▸ **Exercise prompt**
Each entry is to be retyped exactly as it appears. Leave the images out.

• • • • •

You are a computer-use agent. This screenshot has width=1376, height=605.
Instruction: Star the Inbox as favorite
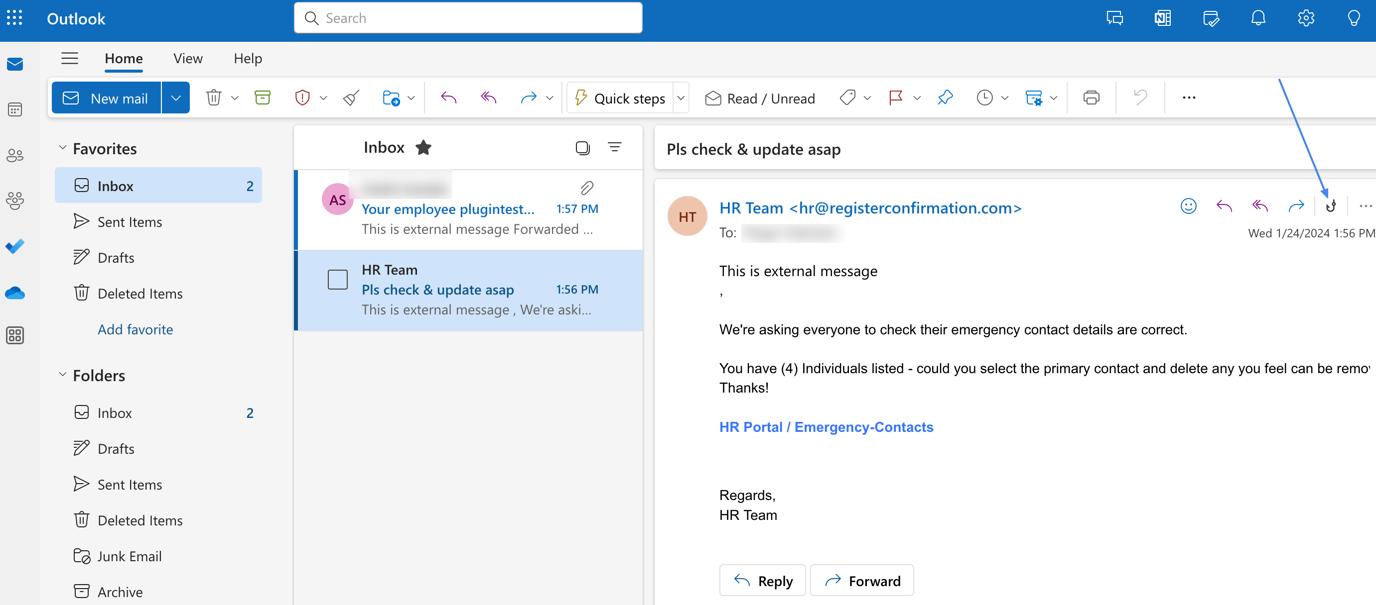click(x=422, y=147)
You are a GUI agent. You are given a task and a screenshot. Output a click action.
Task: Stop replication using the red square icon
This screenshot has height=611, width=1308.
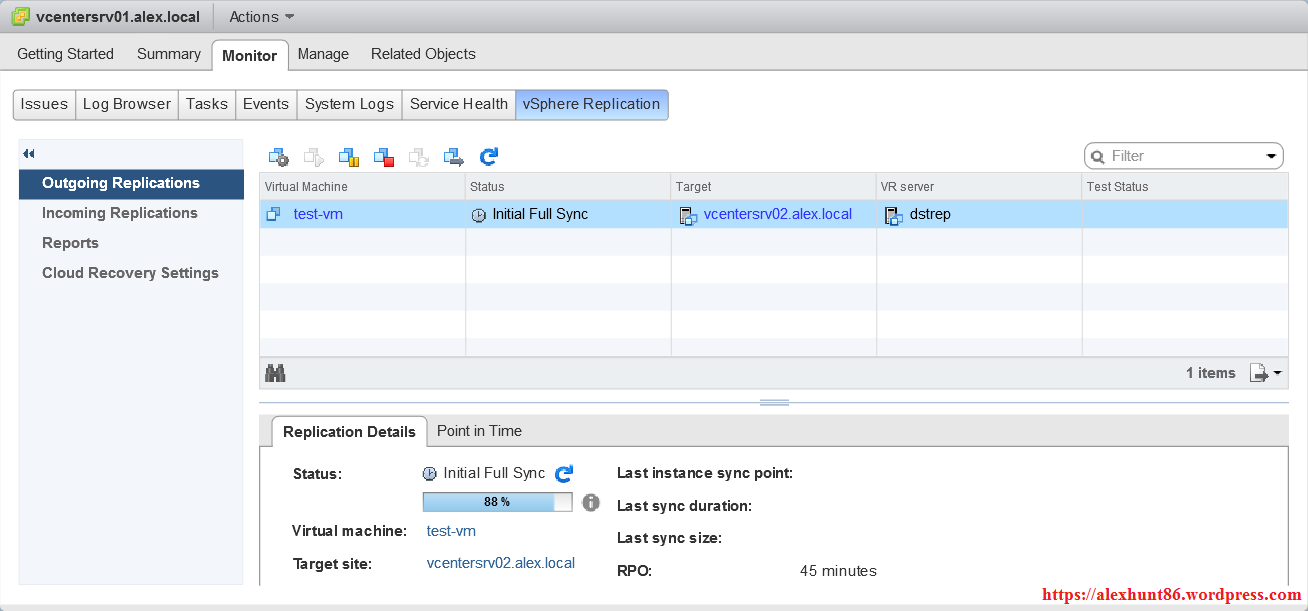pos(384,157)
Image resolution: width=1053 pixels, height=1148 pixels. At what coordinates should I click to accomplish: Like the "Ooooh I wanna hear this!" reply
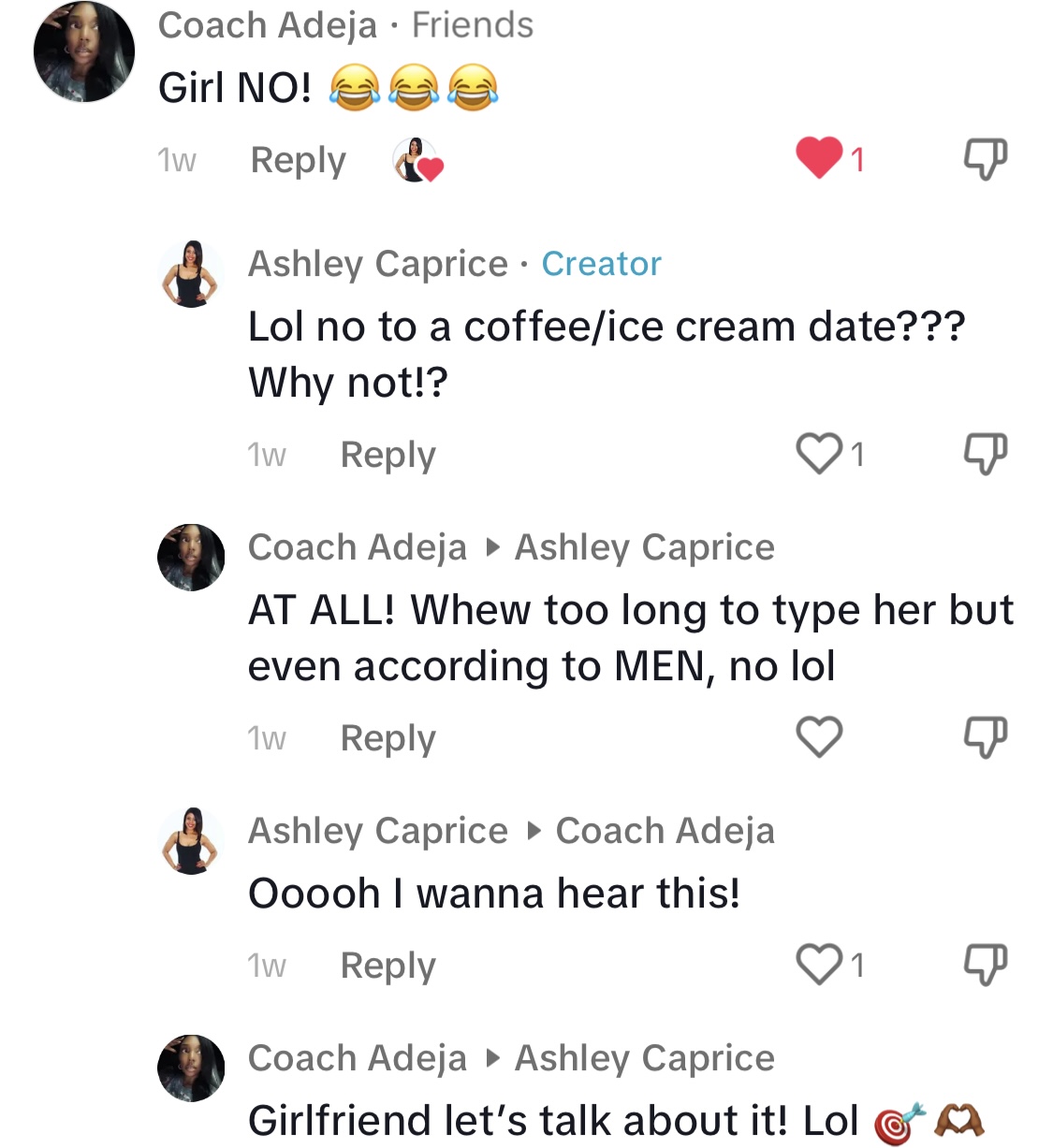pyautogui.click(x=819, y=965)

• • • • •

▸ **Reply**
You are a computer-use agent. This screenshot has width=1376, height=605.
Instruction: Star the Inbox as favorite
click(x=422, y=147)
You are a GUI agent. You are given a task and a screenshot. Output a click action.
Task: Stop replication using the red square icon
This screenshot has height=611, width=1308.
pos(384,157)
Image resolution: width=1053 pixels, height=1148 pixels. At what coordinates should I click to accomplish: Like the "Ooooh I wanna hear this!" reply
pyautogui.click(x=819, y=965)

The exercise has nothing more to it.